Bakmayın siz, Karabük’ün Misimovic’in toplam maliyetinin daha altında bir rakama kurulmasına. Takımdaki herkes birbirini seviyor. İşine saygı gösteriyor. Çünkü at sahibine kişniyor! Bakmayın Karabükspor’da sakatlık yaşanmadığına... Balta, Arda, Baros ve aklınıza gelenler; hepsi darbe sakatlığı yaşıyor. Galatasaray çok iyi antrenman yapıyor! Futboldan anlamayan medya mensupları yazıyor; “Bu takıma bir santrfor lazım” diye. Şampiyonlar Ligi şampiyonluğunu kazanmış Rijkaard yönetime; “Santrfora ihtiyaç yok. Batdal gelince sorunlar çözülür” diyor. Bu ülkenin devamlılığı en yüksek, acıya en töleranslı futbolcusu, “Ben oynamak istiyorum” dediği için kadro dışı bırakılıyor, Gökhan Zan Neill’le ilk kez bir arada oynarken Amokachi’nin iyisi Emenike ile baş başa bırakılıyor.
Galatasaray, ligin yeni takımı Karabük karşısında hezimet yaşarken, yeni evli Rijkaard’ı stresten kurtulması için bir kaç gün izin, sakatların iyileşmesi için 15 gün ara bekliyor.
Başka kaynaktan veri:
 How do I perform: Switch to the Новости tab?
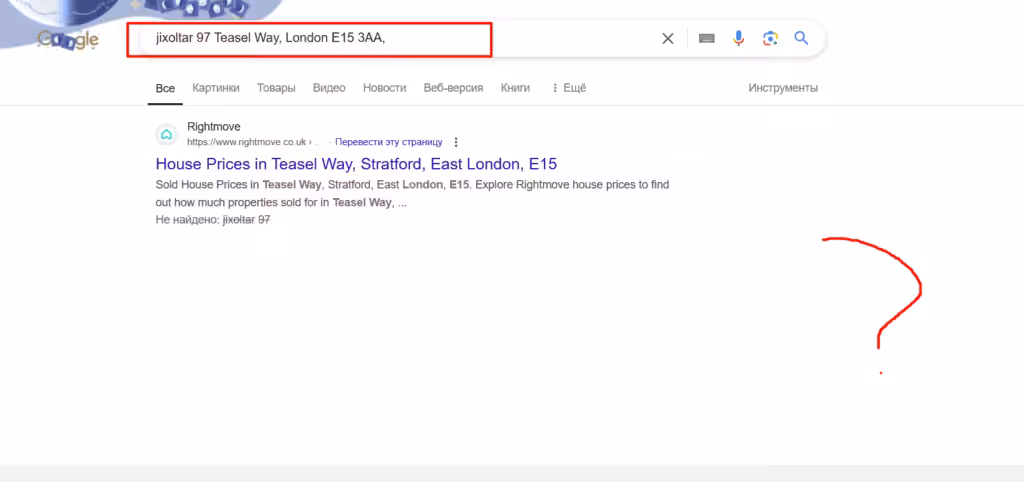click(385, 88)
Rijkaard Türkiye’de tatil yapıyor, abartırsak hepimizle dalga geçiyor. Yaklaşık 3 milyon Euro’luk tazminat onu bekliyor! Yönetim hala hayal kuruyor. Rijkaard’ın yönetimi de götürmesine birkaç hafta kaldı. Elbette ki Karabükspor’a saygılıyız. Yücel İldiz’e, yardımcılarına, futbolcularına, mesleğe saygıya, rakibe saygıya... Karabükspor belki de Galatasaray’ı kurtaracak bir galibiyet aldı!